======== Tekstfragment ========

Belastingrecht, meervoudige kamer

Locatie: Breda

Zaaknummer BRE 17/5842

uitspraak van 28 februari 2019

Uitspraak als bedoeld in afdeling 8.2.6 van de Algemene wet bestuursrecht (Awb) in het geding tussen

[belanghebbende] , wonende te [woonplaats] ,

belanghebbende,

en

de inspecteur van de Belastingdienst,

de inspecteur.

1 Ontstaan en loop van het geding

1.1.

De inspecteur heeft met dagtekening 26 januari 2017 aan belanghebbende voor het tijdvak 1 november 2013 tot en met 30 september 2015 een naheffingsaanslag omzetbelasting (hierna: OB) opgelegd met aanslagnummer [aanslagnummer] F.01.5501. Bij gelijktijdige beschikking heeft de inspecteur belastingrente in rekening gebracht.

1.2.

Belanghebbende heeft bij brief van 21 augustus 2017, ontvangen bij de rechtbank op 22 augustus 2017, pro forma beroep ingesteld met betrekking tot (onder meer) de onderhavige naheffingsaanslag. Ter zake van het beroep betreffende de naheffingsaanslag heeft de griffier van belanghebbende een griffierecht geheven van € 168.

1.3.

De inspecteur heeft bij uitspraken op bezwaar van 6 oktober 2017 de naheffingsaanslag en de belastingrente verminderd.

1.4.

Bij brief met dagtekening 11 oktober 2017 heeft belanghebbende de gronden van haar beroep aangevuld.

1.5.

De inspecteur heeft een verweerschrift ingediend.

1.6.

======== Aangeleverde gegevens ========

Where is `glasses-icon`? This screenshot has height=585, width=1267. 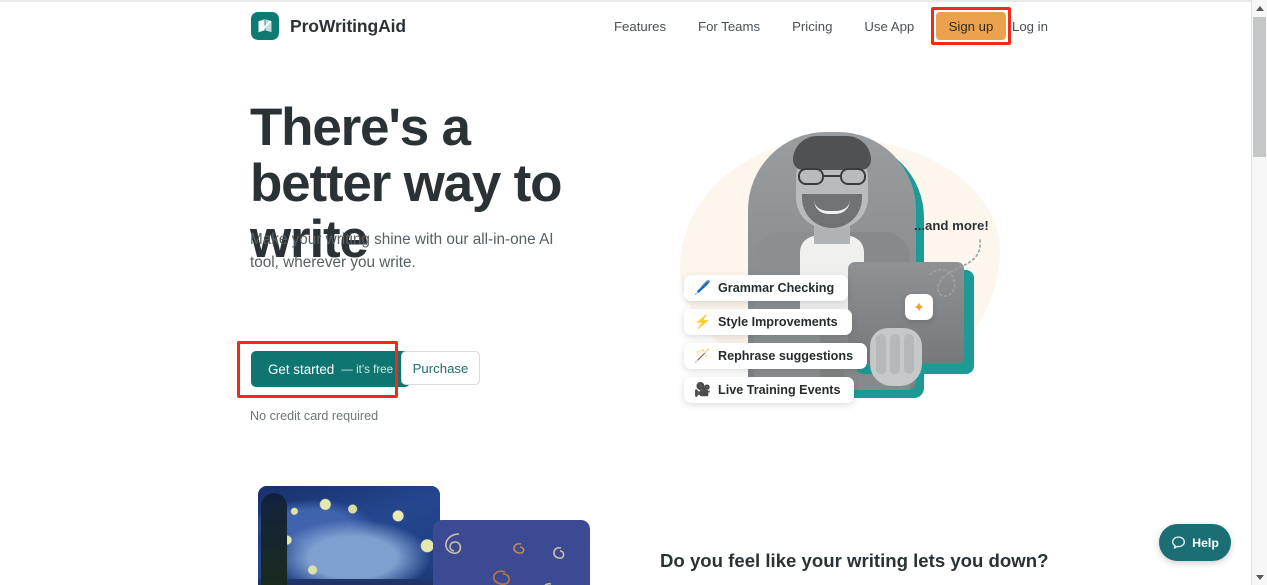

========
======== Aangeleverde gegevens ========

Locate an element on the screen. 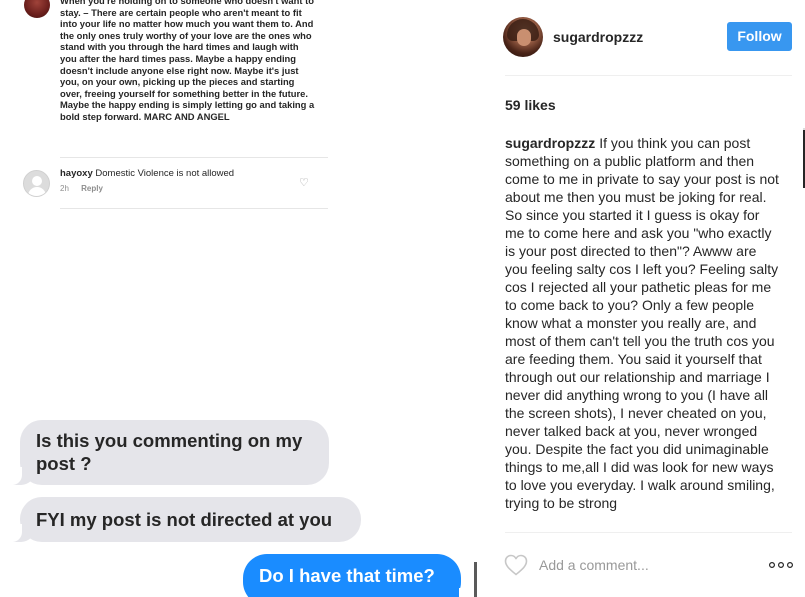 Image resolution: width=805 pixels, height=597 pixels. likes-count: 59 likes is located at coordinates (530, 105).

========

* **Opdracht A**
Hoeveel griffierecht heeft de griffier volgens de belastinguitspraak van belanghebbende geheven voor het beroep tegen de naheffingsaanslag?
* **Opdracht B**
Stemmen de volgende beweringen overeen met de belastinguitspraak? Antwoord per bewering met ja of nee en citeer de doorslaggevende woorden uit de tekst. (i) De naheffingsaanslag omzetbelasting had betrekking op het tijdvak van 1 november 2013 tot en met 30 september 2015. (ii) Bij de uitspraken op bezwaar heeft de inspecteur de naheffingsaanslag verhoogd. (iii) De rechtbank ontving de brief met het pro forma beroep op 21 augustus 2017.
* **Opdracht C**
Schrijf de belastinguitspraak verder vanaf het punt waar de tekst ophoudt.
De rijen staan los van de belastinguitspraak en vormen afzonderlijk materiaal.

* **Antwoord A**
€ 168.

* **Antwoord B**
(i) Ja: "voor het tijdvak 1 november 2013 tot en met 30 september 2015 een naheffingsaanslag omzetbelasting (hierna: OB) opgelegd".
(ii) Nee: "de naheffingsaanslag en de belastingrente verminderd".
(iii) Nee: "ontvangen bij de rechtbank op 22 augustus 2017".

* **Antwoord C**
De griffier heeft belanghebbende, bij brief van 3 augustus 2018 aan haar advocaat, uitgenodigd om te verschijnen tijdens de zitting op vrijdag 24 augustus 2018. Op 9 augustus 2018 heeft belanghebbende een verdagingsverzoek ingediend en daarbij medische redenen aangevoerd met het verzoek een nieuwe zitting in te plannen na 30 oktober 2018. De rechtbank heeft het verdagingsverzoek toegewezen.

1.7.

De griffier heeft belanghebbende, bij brief van 28 december 2018 aan haar advocaat, uitgenodigd om te verschijnen tijdens de zitting op donderdag 17 januari 2019. Bij fax van 2 januari 2019 heeft belanghebbende wederom verzocht om verdaging van de zitting en daarbij wederom medische redenen aangevoerd. Bij brief van 7 januari 2019 heeft de rechtbank dit verzoek afgewezen.

1.8.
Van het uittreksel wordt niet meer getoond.